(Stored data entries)
- - -

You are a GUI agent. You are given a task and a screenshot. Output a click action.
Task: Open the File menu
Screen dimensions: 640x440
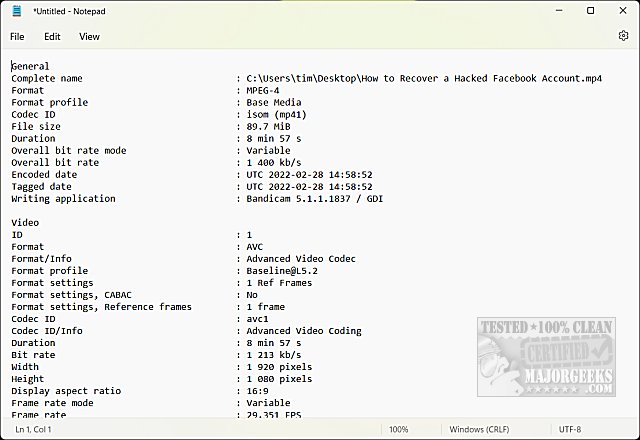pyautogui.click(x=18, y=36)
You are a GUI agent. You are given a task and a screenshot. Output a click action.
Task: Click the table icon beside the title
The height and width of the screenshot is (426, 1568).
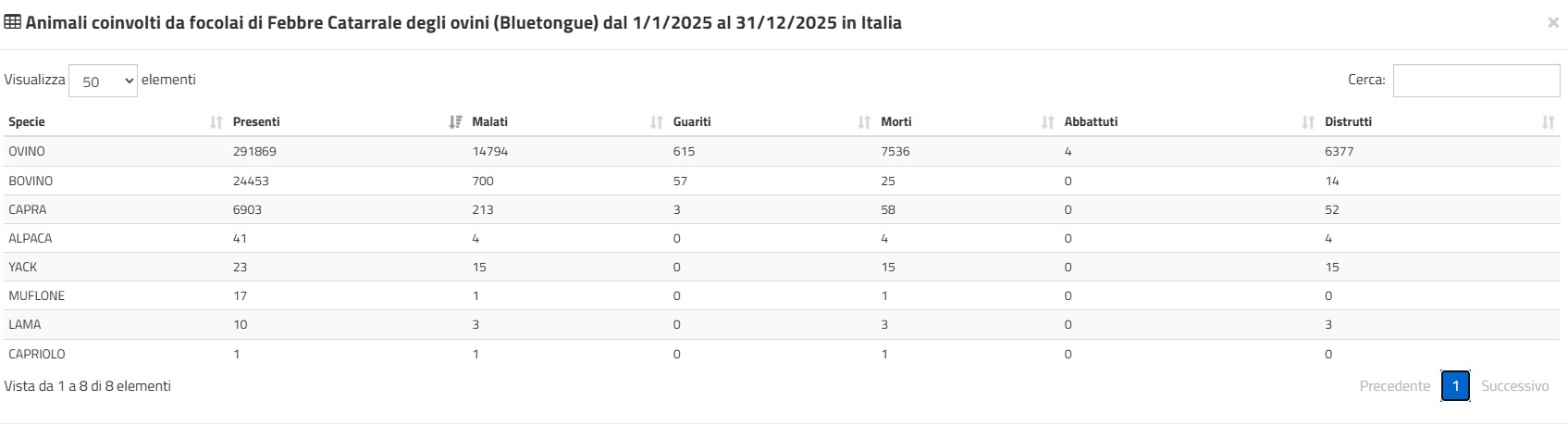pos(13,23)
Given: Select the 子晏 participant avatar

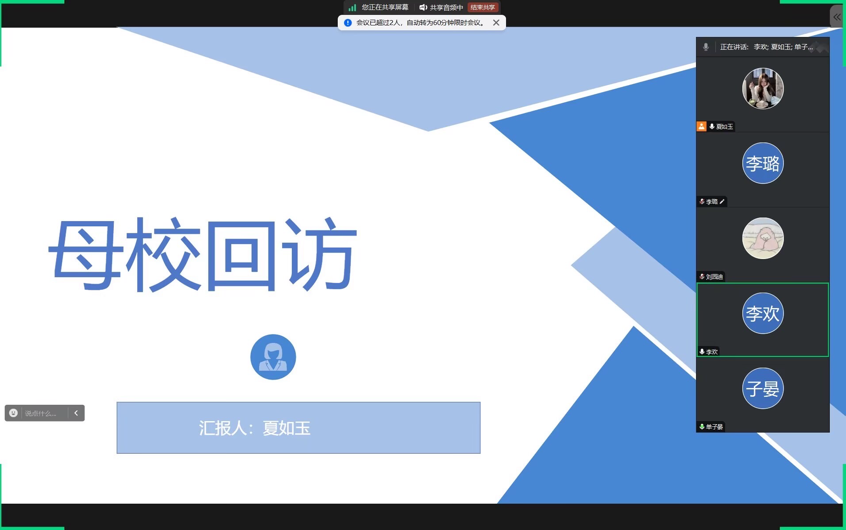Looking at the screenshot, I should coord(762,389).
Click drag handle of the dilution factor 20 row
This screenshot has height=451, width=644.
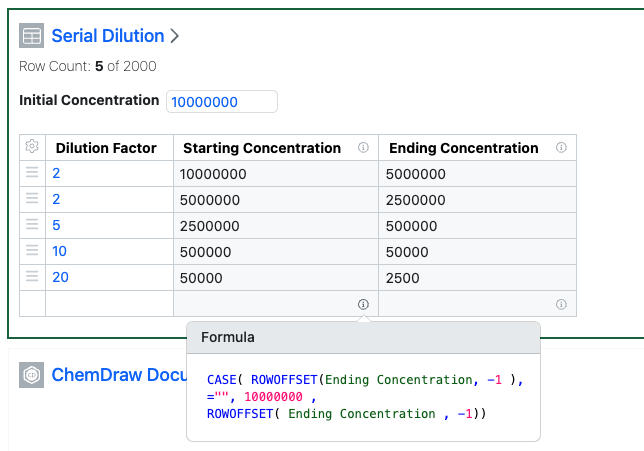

- - -

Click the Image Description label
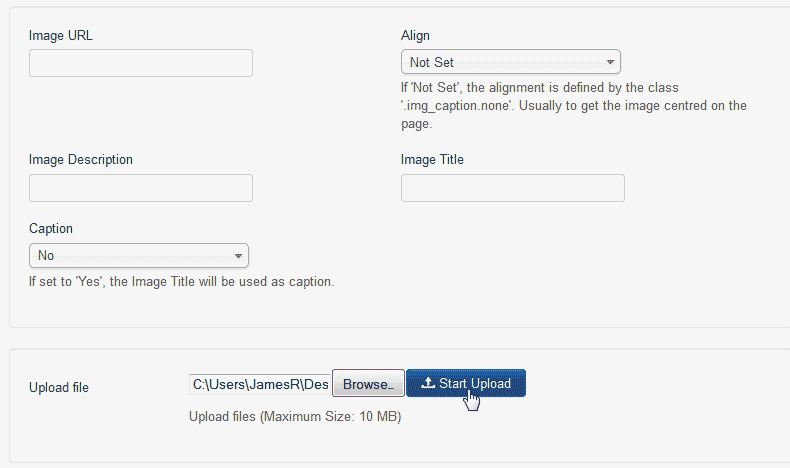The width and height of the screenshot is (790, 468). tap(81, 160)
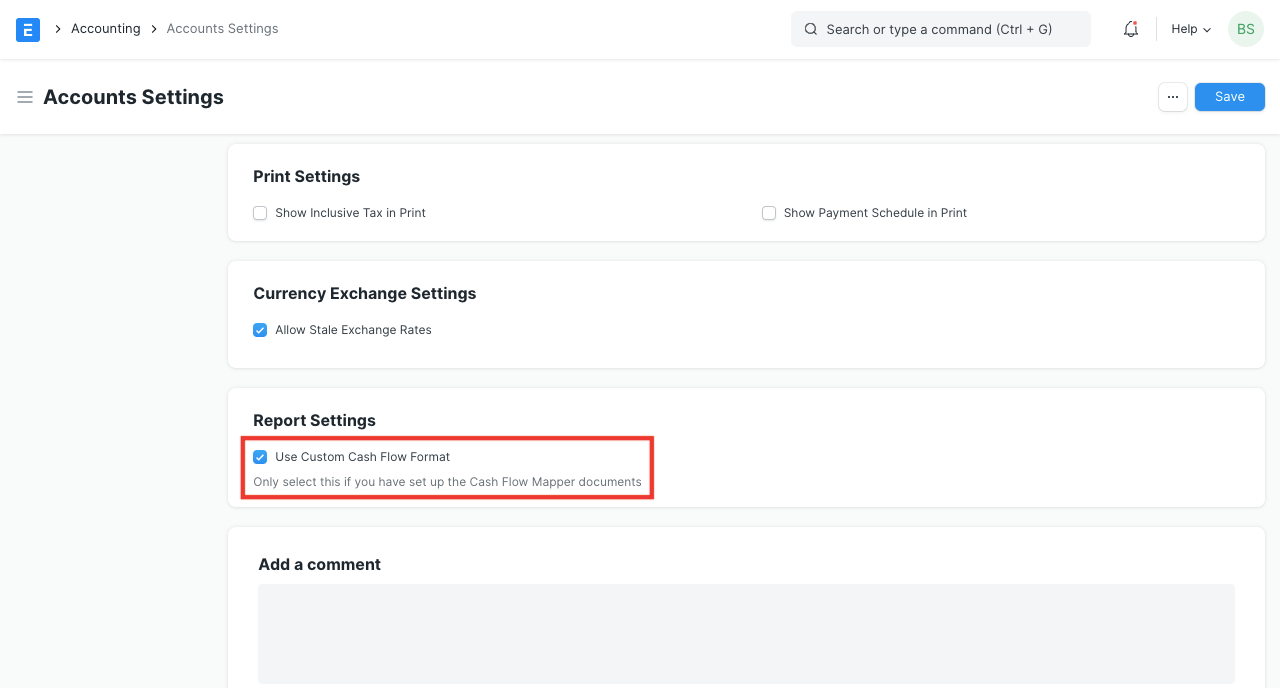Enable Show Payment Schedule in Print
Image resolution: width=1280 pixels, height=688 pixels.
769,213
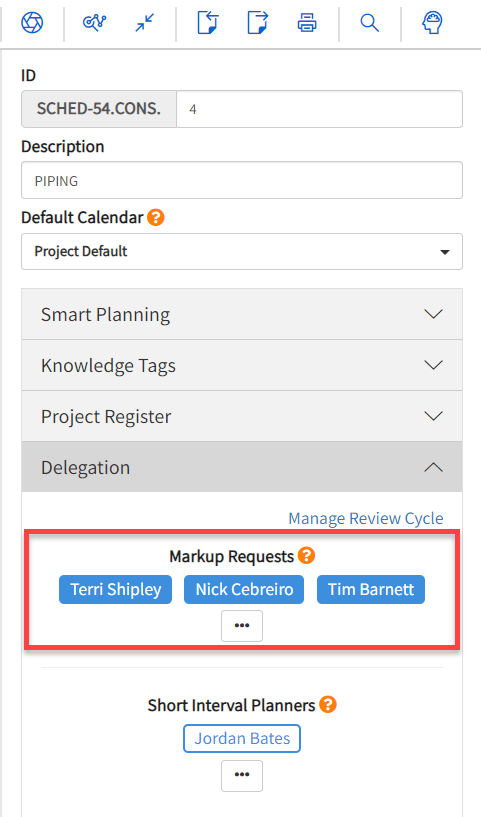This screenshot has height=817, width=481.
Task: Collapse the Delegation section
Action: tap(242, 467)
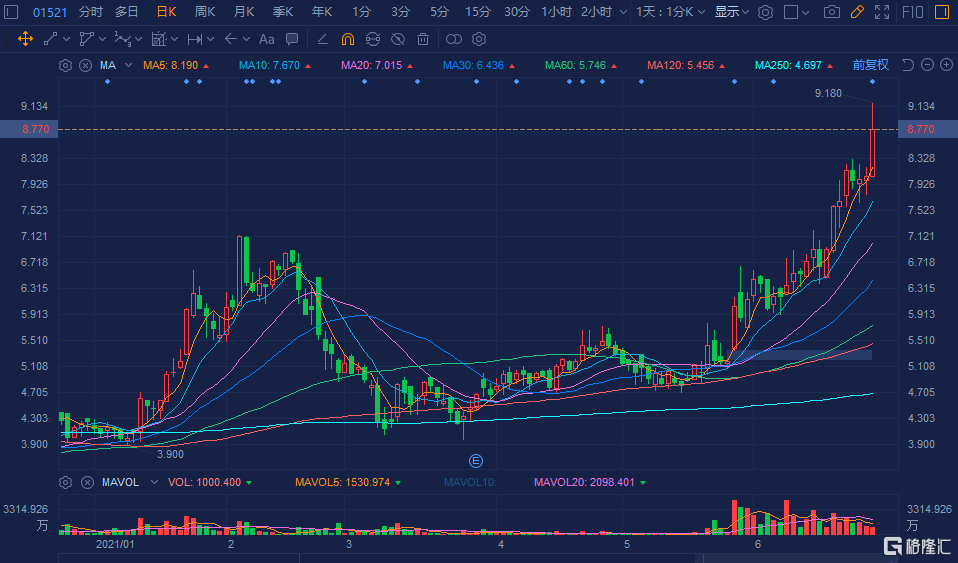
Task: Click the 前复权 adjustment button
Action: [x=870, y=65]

- - -

Work to complete. Output only the lines above from the one containing "Task: Click the table icon beside the title" to the one containing "This screenshot has height=451, width=644.", both included, exactly as written and with no pictures.

Answer to this problem.
Task: Click the table icon beside the title
The height and width of the screenshot is (426, 1568).
pos(13,23)
Given: Select the 子晏 participant avatar

Looking at the screenshot, I should coord(762,389).
Click drag handle of the dilution factor 20 row
This screenshot has height=451, width=644.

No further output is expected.